Schwarzman’s lessons apply to both business and life. The book sharpens your thinking about scale, risk, and opportunity.
Lessons that stuck with me include:
- Big goals are often no harder to achieve than small goals
- Inflection points matter most
- Be fearless with difficult problems
- Tell the truth
- Keep asking: why not
- Success comes from rare moments of opportunity
- Solve other people’s problems
- Put yourself in positions you’re not ready for
- Failure is a teacher
- Protect your reputation
- Find the right people
- Adapt when new information arrives
For more on Blackstone, Schwarzman, and his lessons, read:
📚 What It Takes: Lessons in the Pursuit of Excellence
May Reading List
The people in this month’s reading list succeeded in different fields, but they arrived at similar conclusions.

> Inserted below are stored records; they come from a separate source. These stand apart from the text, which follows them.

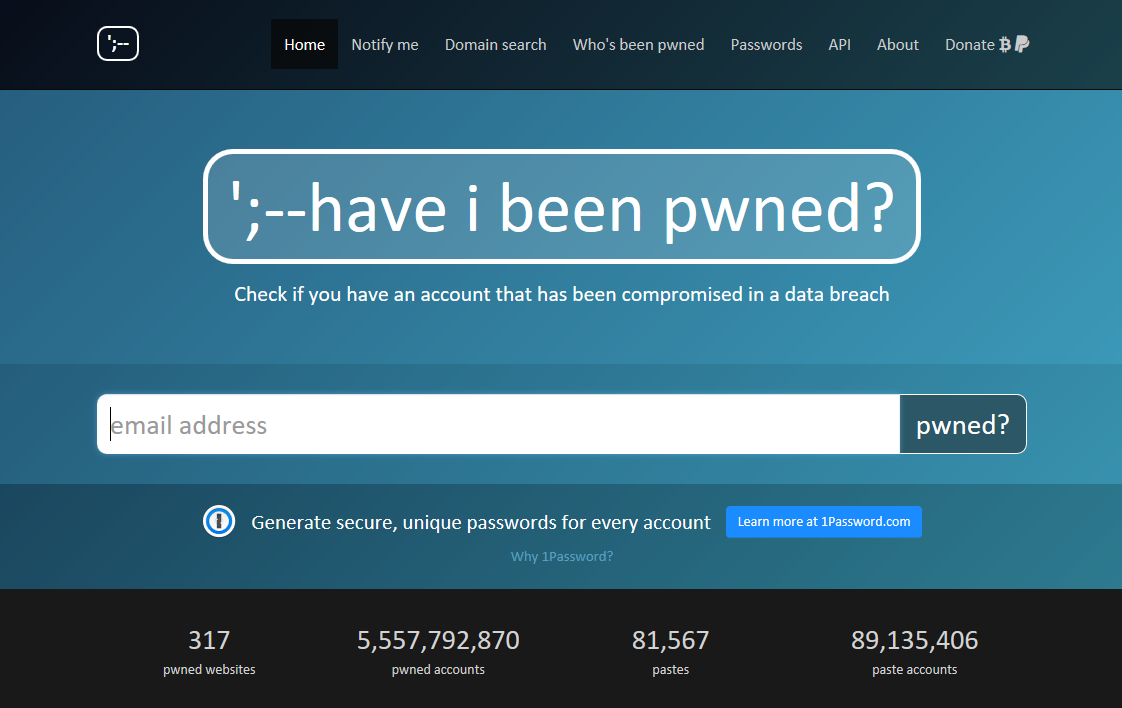Image resolution: width=1122 pixels, height=708 pixels.
Task: Go to the Home nav item
Action: tap(304, 45)
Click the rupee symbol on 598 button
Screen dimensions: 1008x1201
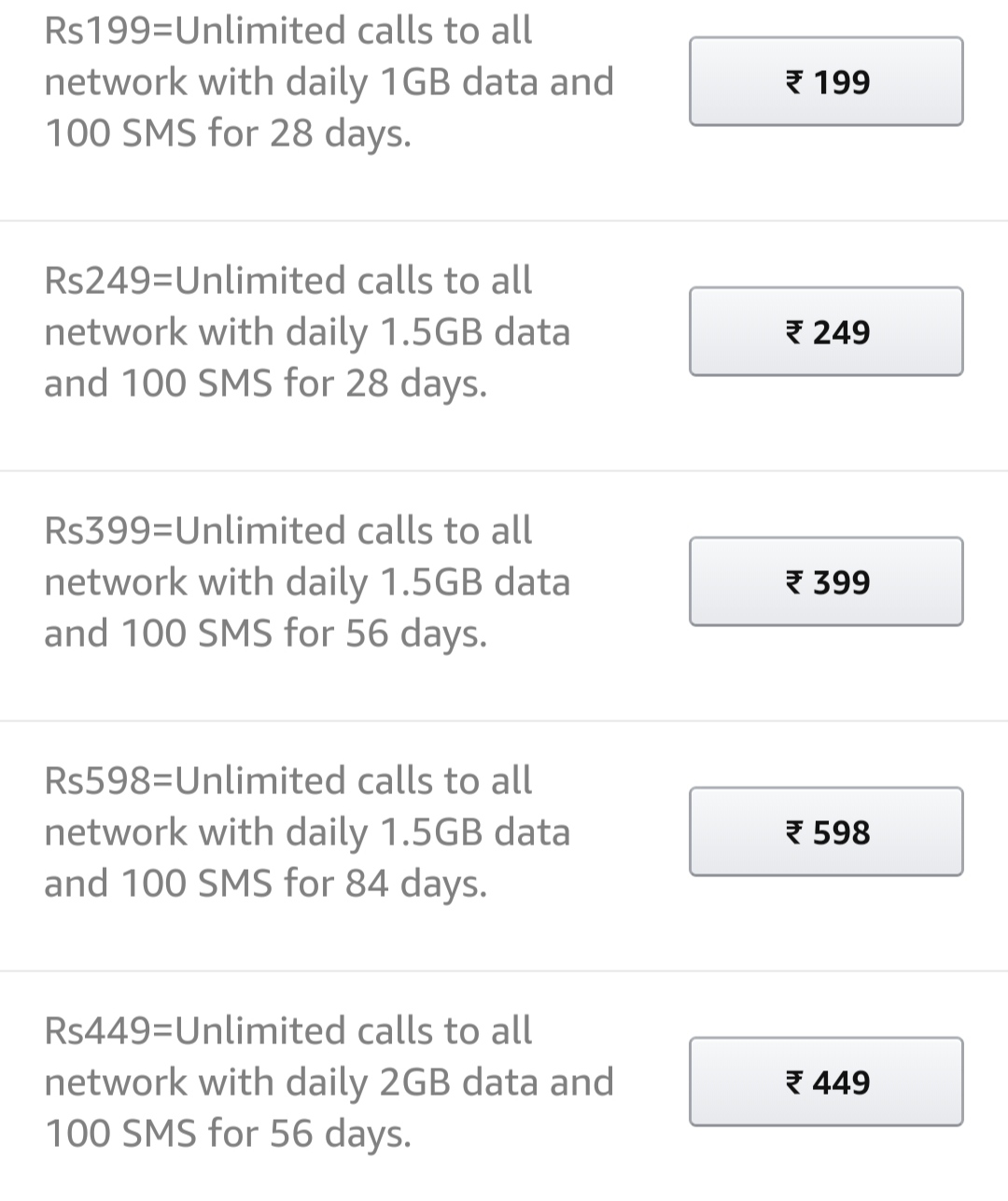point(793,832)
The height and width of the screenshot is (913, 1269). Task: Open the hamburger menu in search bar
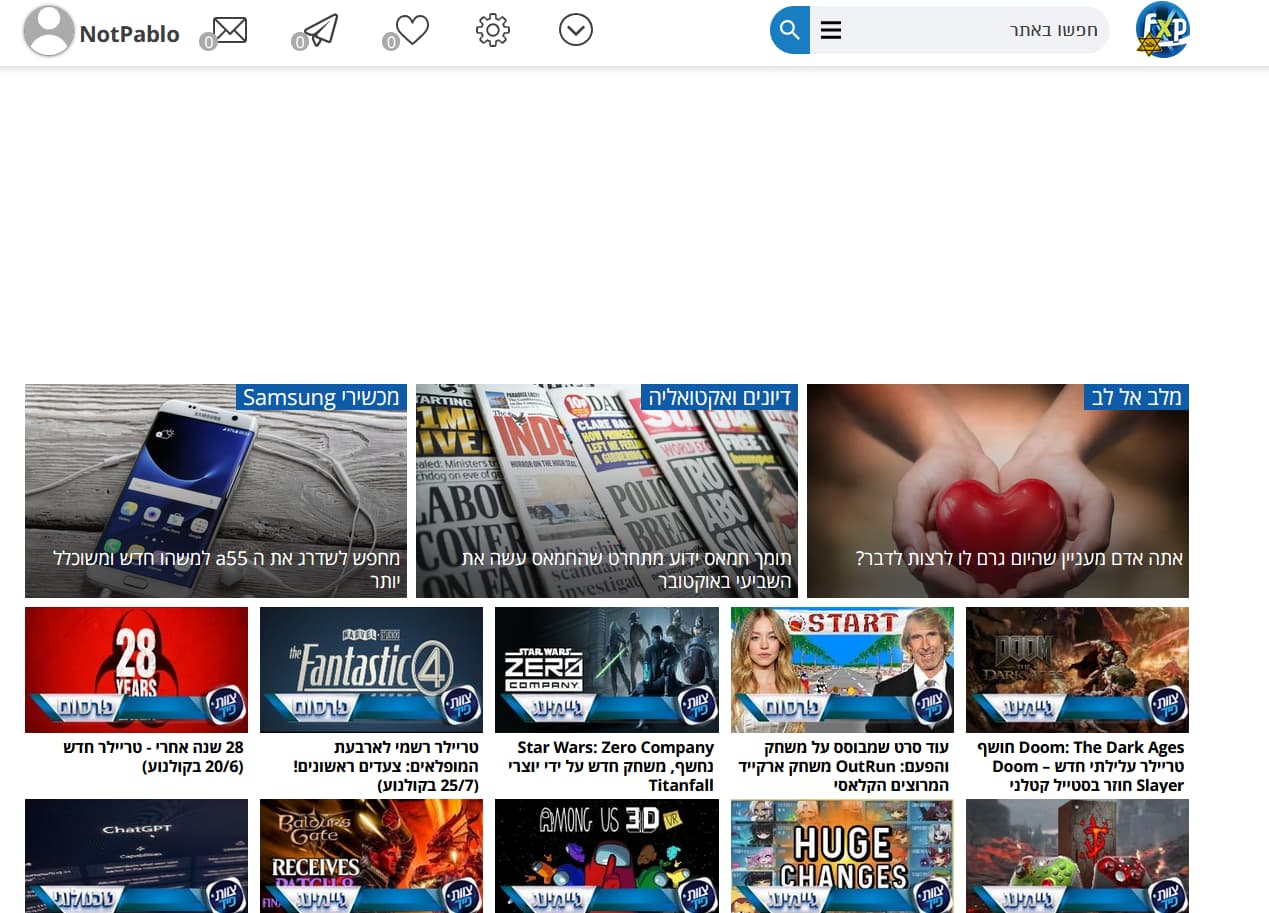831,30
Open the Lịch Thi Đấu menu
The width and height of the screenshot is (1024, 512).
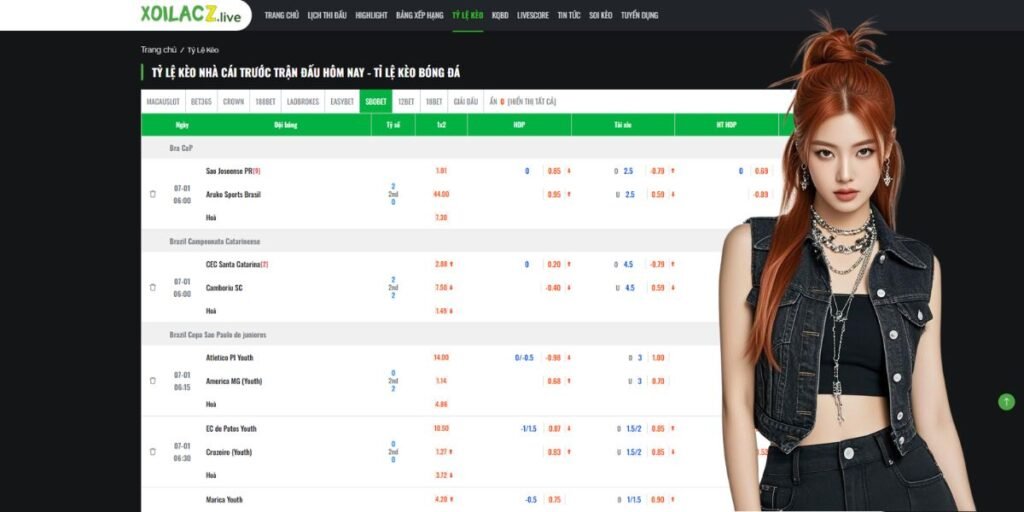tap(327, 16)
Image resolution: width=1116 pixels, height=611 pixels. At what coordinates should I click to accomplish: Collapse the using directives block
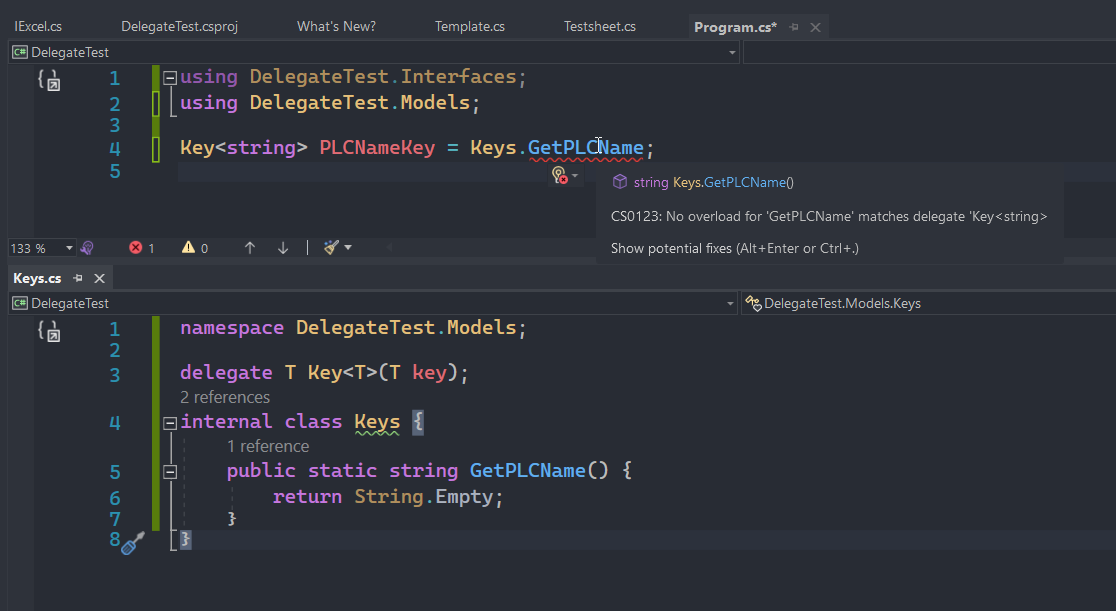tap(169, 77)
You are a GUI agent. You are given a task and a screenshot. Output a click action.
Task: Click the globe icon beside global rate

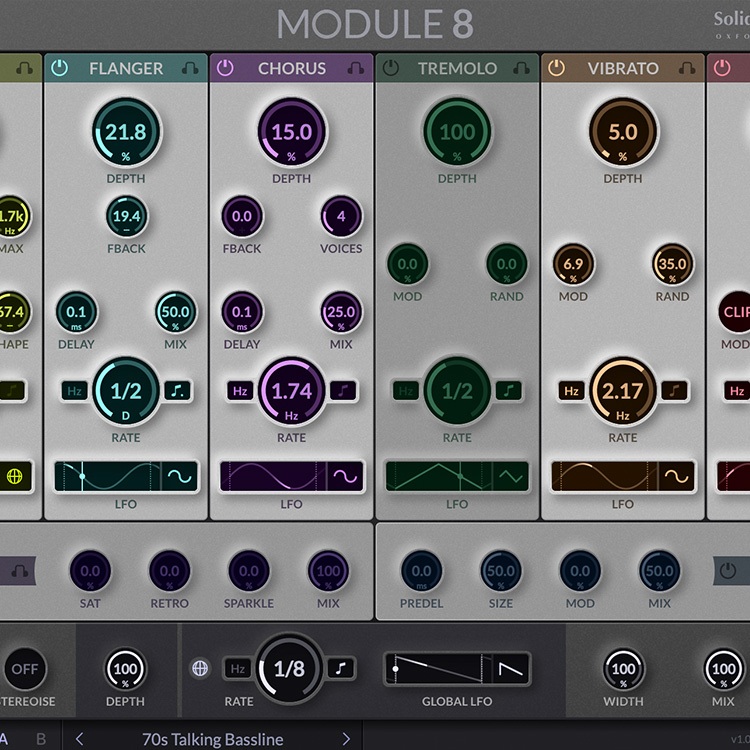pyautogui.click(x=200, y=669)
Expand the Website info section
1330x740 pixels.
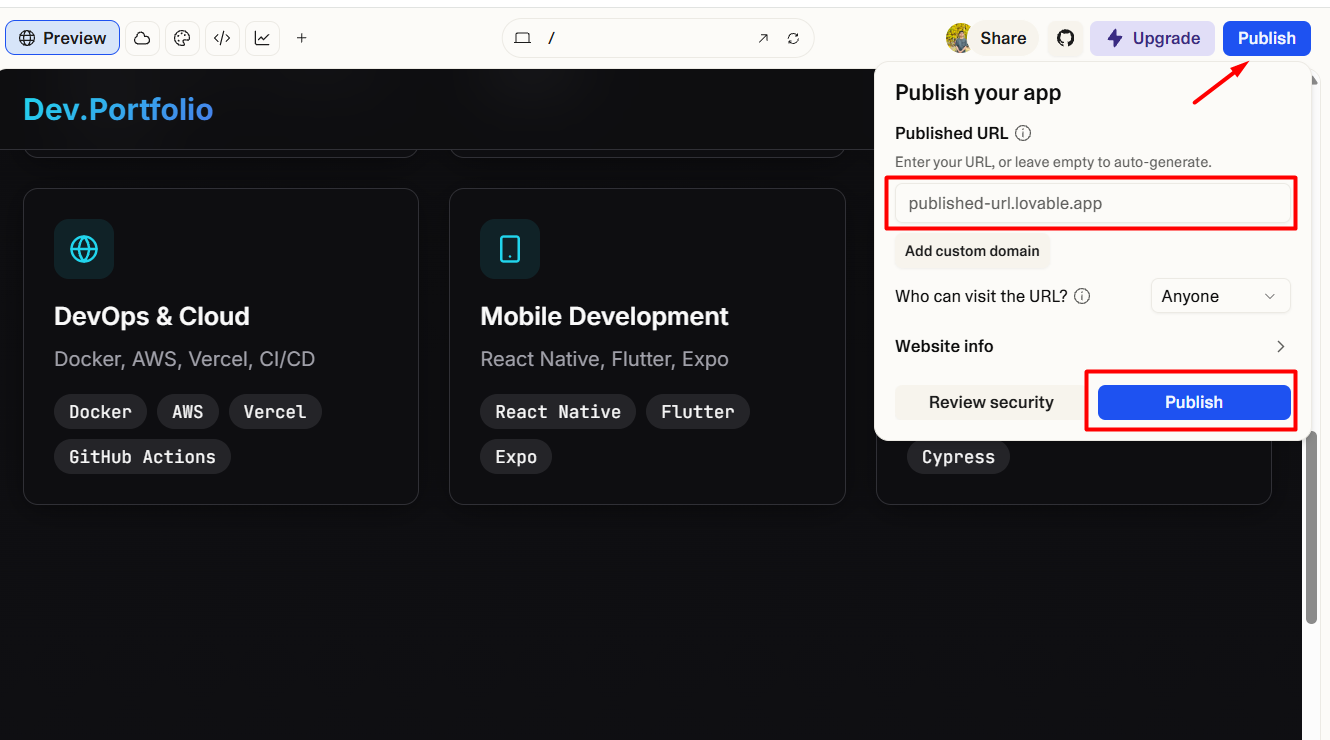[x=1090, y=346]
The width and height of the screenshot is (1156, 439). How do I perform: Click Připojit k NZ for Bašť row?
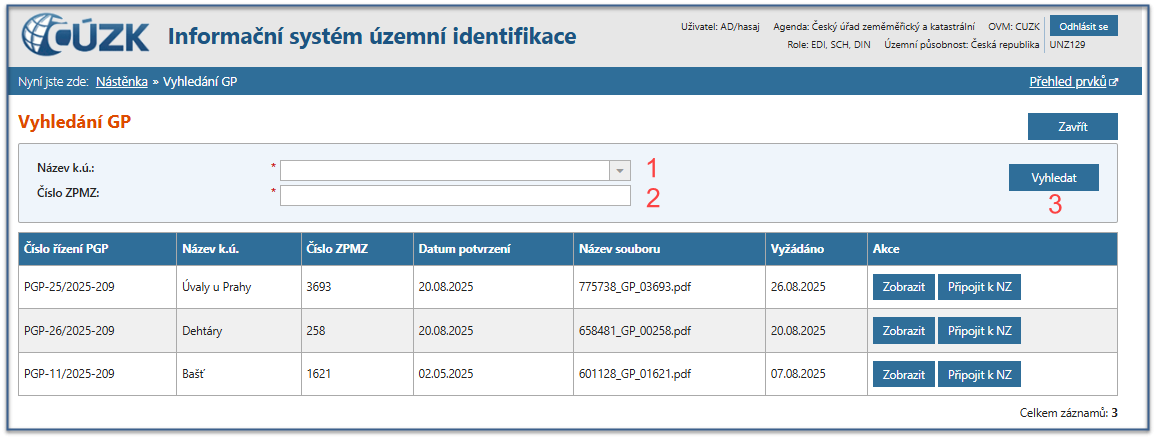[x=979, y=375]
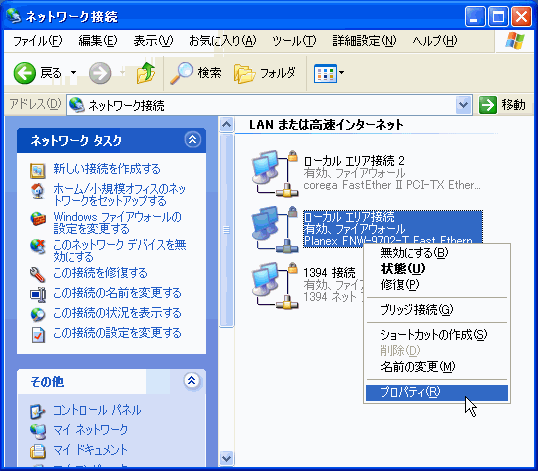Collapse the その他 panel chevron
This screenshot has height=471, width=538.
tap(191, 380)
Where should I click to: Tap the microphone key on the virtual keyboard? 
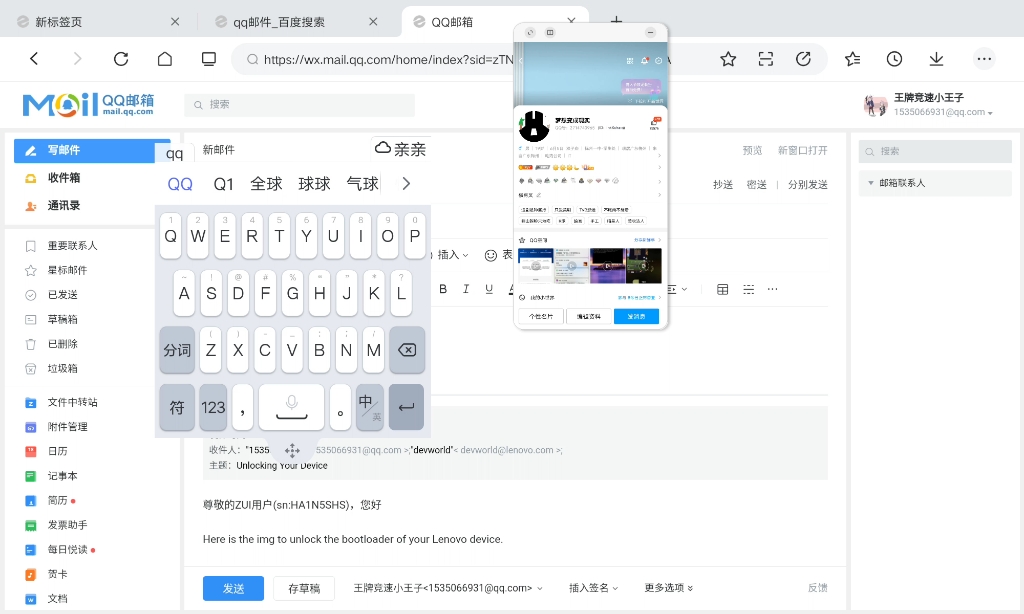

Kevin Kelly argues that the best work feels like play and looks like work to everyone else. Danny Meyer built great restaurants by investing in people before profits. Bill Gurley found that meaningful careers come from pursuing interests you can’t stop thinking about. Sam Zell made fortunes by spotting imbalances others overlooked. Stephen Schwarzman built Blackstone by solving difficult problems and acting when opportunity appeared.
Their stories suggest that success is rarely about following a formula. In different ways, each of these builders succeeded by seeing the world differently from the people around them. The reward for independent thinking was not just success. It was finding opportunities that everyone else missed.